Gareth Southgate is wary of wounded Wales but remains upbeat about England’s World Cup chances despite labouring to a goalless draw against the United States.
After enjoying a dream start to their quest for glory in Qatar, the swagger and style displayed in Monday’s 6-2 thrashing of Iran was missing in their second Group B clash.
England knew they would qualify for the last 16 with a game to spare if they beat the USA, yet they floundered under the Friday night lights and were perhaps lucky to escape with a 0-0 draw.
Southgate’s men remain on course to progress to the knock-out phase and know qualification is assured so long as they avoid a four-goal defeat to neighbours Wales on Tuesday night.
Robert Page appeared to write off Welsh hopes after their draw with the US was compounded by a Friday’s late 2-0 heartbreak against Iran, but the England boss expects a reaction from them.
“Our first objective is to qualify from the group,” Southgate said after the Al Bayt Stadium stalemate. “We’ve still a little bit to do in terms of doing that.
“But we’re also still in pole position to win the group if we can win the game next week, and that’s got to be our aim.

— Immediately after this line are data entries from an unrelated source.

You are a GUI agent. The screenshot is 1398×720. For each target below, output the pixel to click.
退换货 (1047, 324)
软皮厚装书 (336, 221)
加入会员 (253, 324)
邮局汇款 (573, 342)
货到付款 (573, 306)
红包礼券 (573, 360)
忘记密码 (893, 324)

“That’s of course going to be a very, very tough game again. You know, Wales are going to be hurt by what’s happened today and we’re going to have to be at our very best.
“There are very few teams I’ve known over the years who get nine points in their group [due to] the different types of challenges that you’ve got to dig in and different sides of your character that you’ve got to show, and we had to show a different side tonight.”
If England top the pool, they will face the runners-up in Group A – likely Ecuador or Senegal – next Sunday at Al Bayt Stadium, which would also be the venue for their potential quarter-final and semi-final.
Should Southgate’s side finish second, a Saturday showdown against likely Group A winners the Netherlands would await at the Khalifa International Stadium.
Whoever the opponent, England will need to up their game from Friday’s ponderous performance that left Southgate focusing on the positives.
“When you’re in a World Cup, there are different challenges, different types of opposition,” he said.
“You’re never going to cruise through games like we did the other day and I knew on the back of that type of performance the other day it’s very hard to hit that sort of height.
“So, today was a game that I’m actually really pleased with what we’ve done. I think the mentality was good.”
There were boos at the final whistle but Southgate was not certain they were aimed at him or his England side.
Whether they were or not, there was clearly frustration and bemusement from onlookers about his slowness to move away from plan A and the decision to leave super-talented Phil Foden on the bench.
“I mean, I don’t know how early you think that should be,” Southgate said of the changes.
“We decided for Marcus [Rashford] and Jack [Grealish] to change the two wingers.
“I didn’t think it was a game for Phil inside because a lot a lot more defensive work, a very strong midfield that you’re playing against. He doesn’t play there normally.
“We brought him on as the 10 the other day, but it’s not a position he plays at his club.
“So, there’s a reason for that without the ball but he’s a super player, we love him.
“But we thought Marcus’s speed and Jack’s ability to be able to get hold of the ball and buy fouls and get us up the pitch just at a moment where we needed a little bit of control in the game [would help].”